§ **Trecho do documento**
################

Professor do Departamento de Letras da Universidade Federal do Paraná há 15 anos e tradutor de mais de 20 títulos além de Ulysses, Caetano Galindo, 38 anos (10 deles dedicados à tradução de Ulysses que acaba de chegar às livrarias), espera contribuir para desmitificar um dos romances mais influentes (e menos lidos) do século 20 com uma tradução que o professor define como “ecumênica”, respeitando a multiplicidade de estilos e o vigor da prosa joyceana.
Neste 16 de junho, data em que o mundo inteiro celebra o Bloomsday – dia em que se passa a ação de Ulysses – e no ano em que são lembrados os 90 anos da publicação do livro, Galindo manda um recado aos leitores que nunca tiveram coragem de enfrentar aquele que é considerado o maior romance já escrito: “Você pode se beneficiar das notas, mas em geral as notas vão te ajudar para uma segunda ou terceira leitura. A melhor coisa que você pode fazer é encarar o bicho”.
Cultura – Como começou a sua relação com Ulysses?
Caetano Galindo – Eu comecei a tentar ler faz uns 15 anos e logo percebi que era um livro que ia dar muito trabalho para o tipo de leitor que eu sou, um leitor muito distraído. Eu já era formado em Letras e percebi que se quisesse entender aquele livro ia precisar fazer um projeto mais sério de análise. Aí decidi que iria traduzir. Na verdade, nunca tive nenhuma formação legítima de tradutor ou de inglês. Eu aprendi inglês meio na marra. Como tive que desistir de um projeto de doutorado que eu estava encaminhando, decidi que ia fazer outro projeto de doutorado completamente diferente: traduzir e analisar a prosa de Ulysses. Foi a partir desse momento, em 2001, com o trabalho começando em 2002, que comecei o processo de tradução.
Cultura – E sobre o que foi a sua tese de doutorado?
Galindo – A tese tinha a tradução integral como um anexo. O corpo da tese era uma análise dos mecanismos de citação de discursos, ou seja, como Joyce reproduzia falas e usava vozes de narradores diferentes. A tradução foi, para mim, parte do processo. Eu precisei traduzir para entender esses mecanismos. Naquele momento, eu apresentava uma primeira versão da tradução, que era bastante diferente da de hoje.
Cultura – E como foi sua preparação para a tradução?

################

§ **Detalhes da tarefa**
Anote todas as perguntas que Cultura faz ao entrevistado no trecho do documento sobre a tradução de Ulysses. A listagem a seguir não tem nenhuma relação com o trecho do documento.

§ **Listagem fornecida**

################

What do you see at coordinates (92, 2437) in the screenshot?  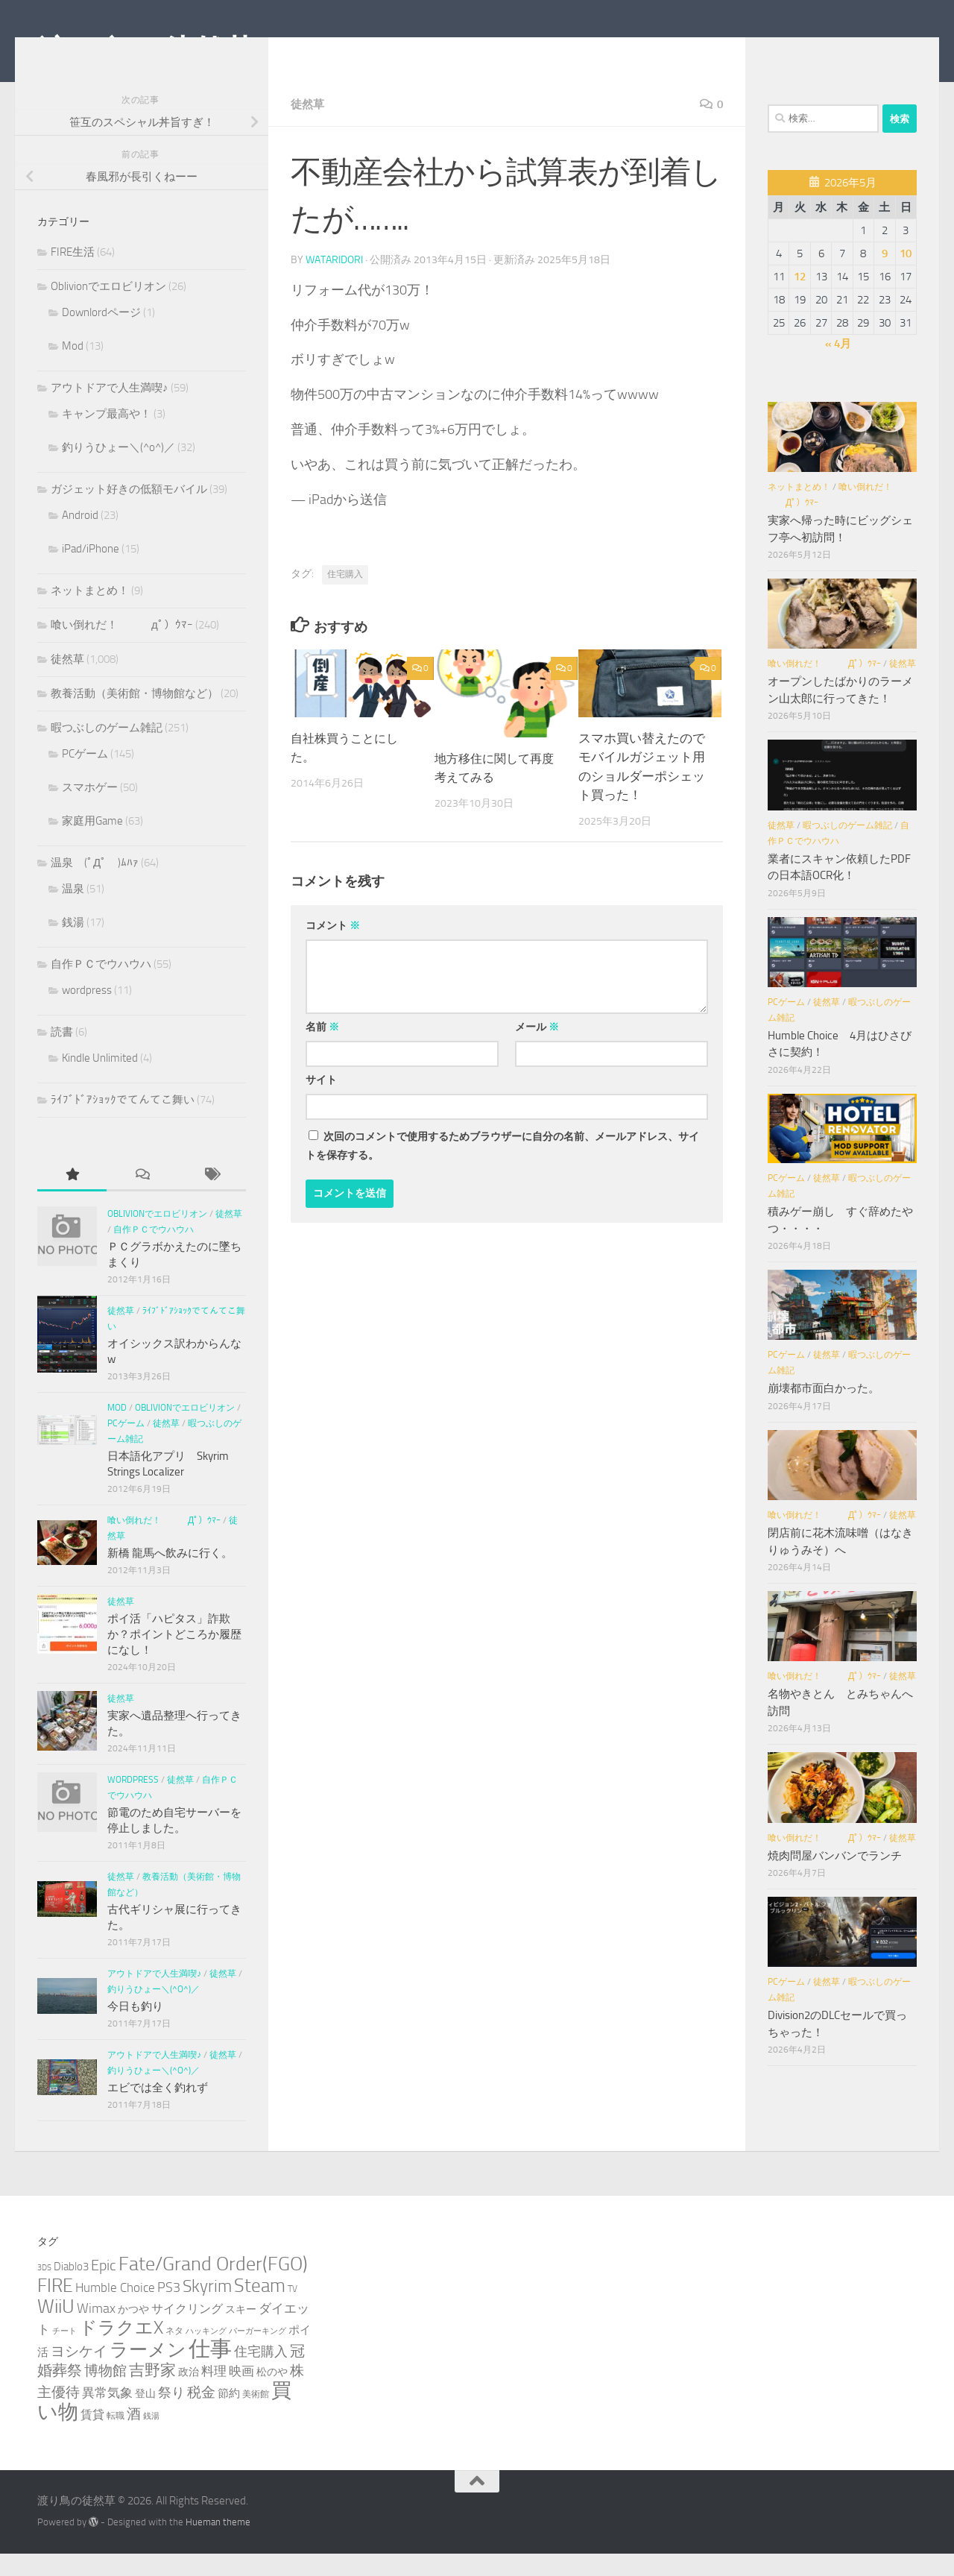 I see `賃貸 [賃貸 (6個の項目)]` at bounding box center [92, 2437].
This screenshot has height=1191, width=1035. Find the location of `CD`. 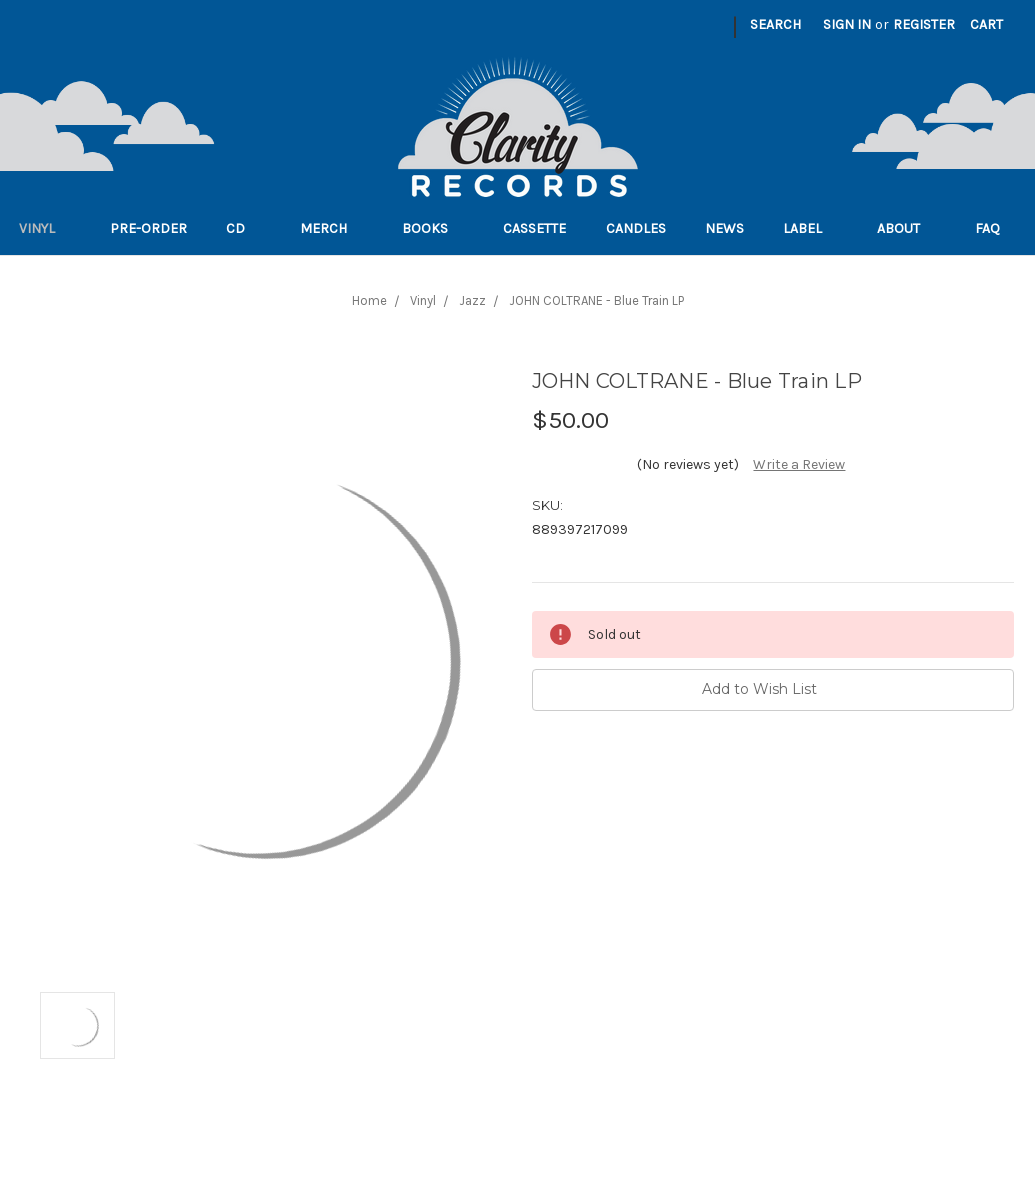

################

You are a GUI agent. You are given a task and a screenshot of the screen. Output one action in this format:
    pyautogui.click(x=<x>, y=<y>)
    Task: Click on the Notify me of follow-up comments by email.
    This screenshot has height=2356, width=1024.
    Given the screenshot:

################

§ **Resposta completa**
- Como começou a sua relação com Ulysses?
- E sobre o que foi a sua tese de doutorado?
- E como foi sua preparação para a tradução?